C’était avant que le nouveau coronavirus ne contamine Mayotte en épargnant pour l’instant Moroni et les Comores indépendantes.
« À mon avis, l’histoire des kwassas repoussés dans l’autre sens est un épiphénomène, tient à relativiser Jamel Mekkaoui, directeur de l’Insee dans l’Île aux parfums. La question qui est en train de se poser ici est celle du respect du confinement, du rester-chez-soi, sur une île où 40 % de l’habitat est en tôle, où 30 % des logements ne disposent pas d’un accès à l’eau, où 57 % des habitations sont dites surpeuplées et où 33 % de ces logements sont dits en surpopulation aggravée. »
L’île de Mayotte, qui compte près de 300 000 habitants, ne dispose que d’une dizaine de lits de réanimation et la population – étrangère pour moitié, et parfois en situation irrégulière –, survit dans une précarité et un climat de violence extrêmes.

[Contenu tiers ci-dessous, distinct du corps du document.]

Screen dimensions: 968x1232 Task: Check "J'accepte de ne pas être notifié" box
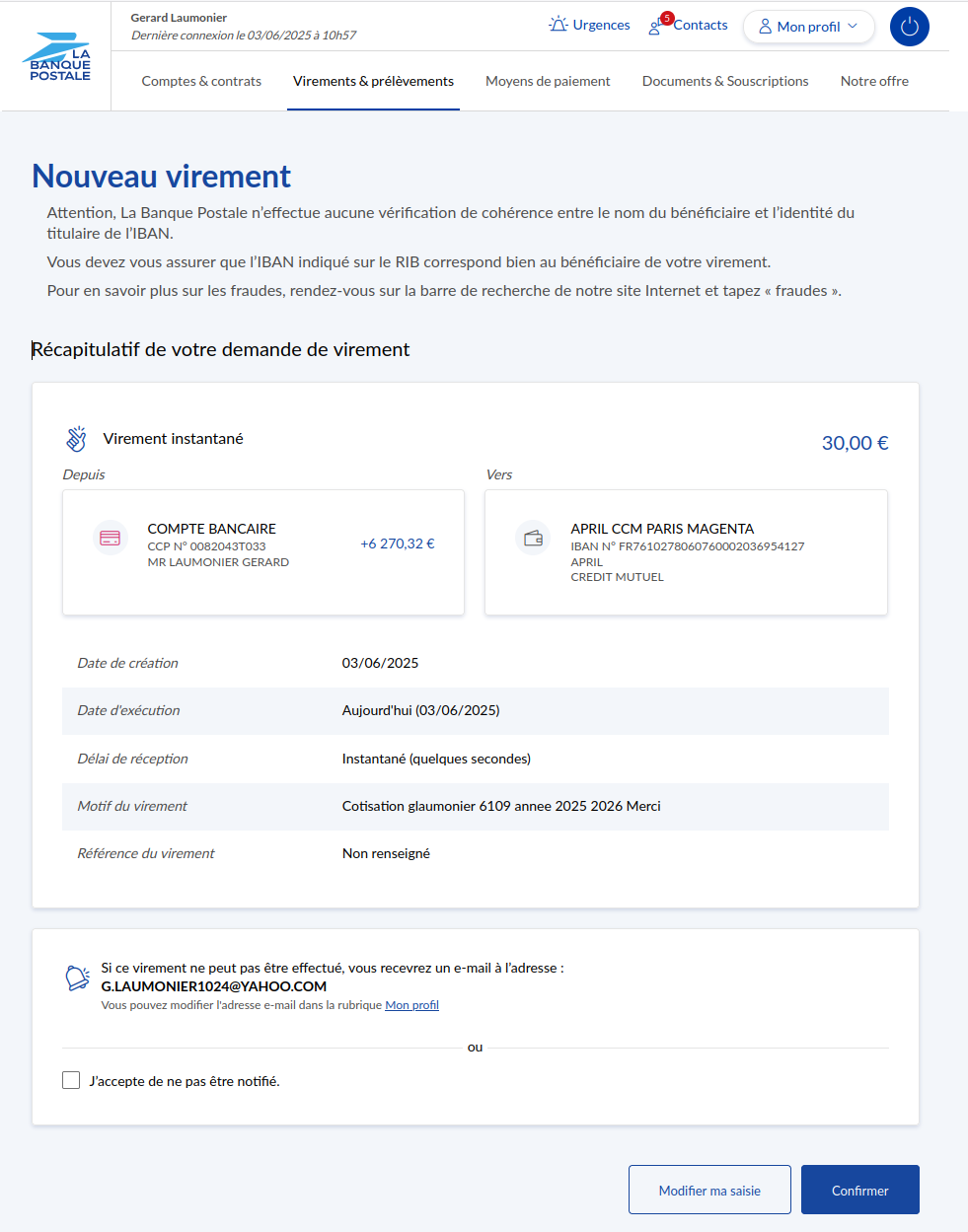point(71,1081)
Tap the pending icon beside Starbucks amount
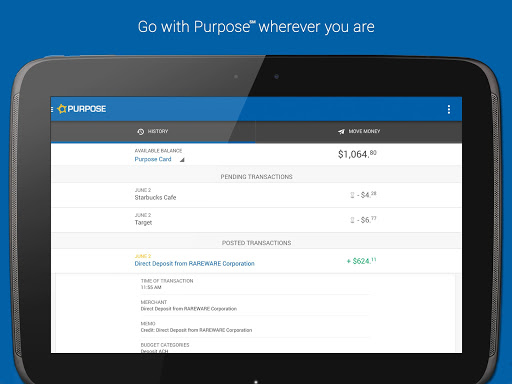 coord(352,195)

« Presque plus urgent que l’épidémie, il y a la situation économique, assène Jamel Mekkaoui. L’économie est à l’arrêt mais ici plus d’un tiers des entreprises et des citoyens sont dans une logique de subsistance, de survie. Une part non négligeable de la population a besoin d’activité pour subvenir aux besoins primaires de leur famille. Un peu comme à Madagascar ou en Inde, se nourrir chaque jour est un enjeu qui représente au niveau comptable plus de 9 % du PIB de Mayotte. Rester chez soi est un luxe en réalité… Ici, la question prend un autre sens. »
À Mayotte, tout comme un peu plus bas dans l’océan Indien, les liaisons aériennes avec l’Europe ont été coupées. Pour les résidents et les personnes originaires de ces territoires qui souhaiteraient rentrer chez elles, des liaisons non régulières existent encore. Pour les emprunter, il faut être prêt à être confiné d’une façon extrêmement stricte pendant quatorze jours.
L’album de bande-dessinée, « La grippe coloniale » d’Appollo et Huo-Chao-Si raconte comment la contamination de l’île par la grippe espagnole a ébranlé la société insulaire apès la Première Guerre mondiale. © Vents d’Ouest
De quoi là encore raviver les souvenirs tirés d’une mémoire collective enfouie depuis longtemps : les terribles lazarets où étaient confinés les esclaves en provenance de Madagascar et d’Inde à leur débarquement des bateaux. Seule lueur d’espoir dans ce maelström d’émotions et de traumatismes refaisant surface : la grippe espagnole, fléau qui avait emporté une bonne part de la population réunionnaise au début du siècle dernier, avait fini par trouver un terme aussi subit que son arrivée sur l’île avait été brutale.
Le secours n’était pas venu de mesures de prophylaxie ni d’un remède et encore moins d’un soutien de la France : c’est un cyclone, une tempête, qui avait miraculeusement lavé l’île des miasmes de « la grippe coloniale ».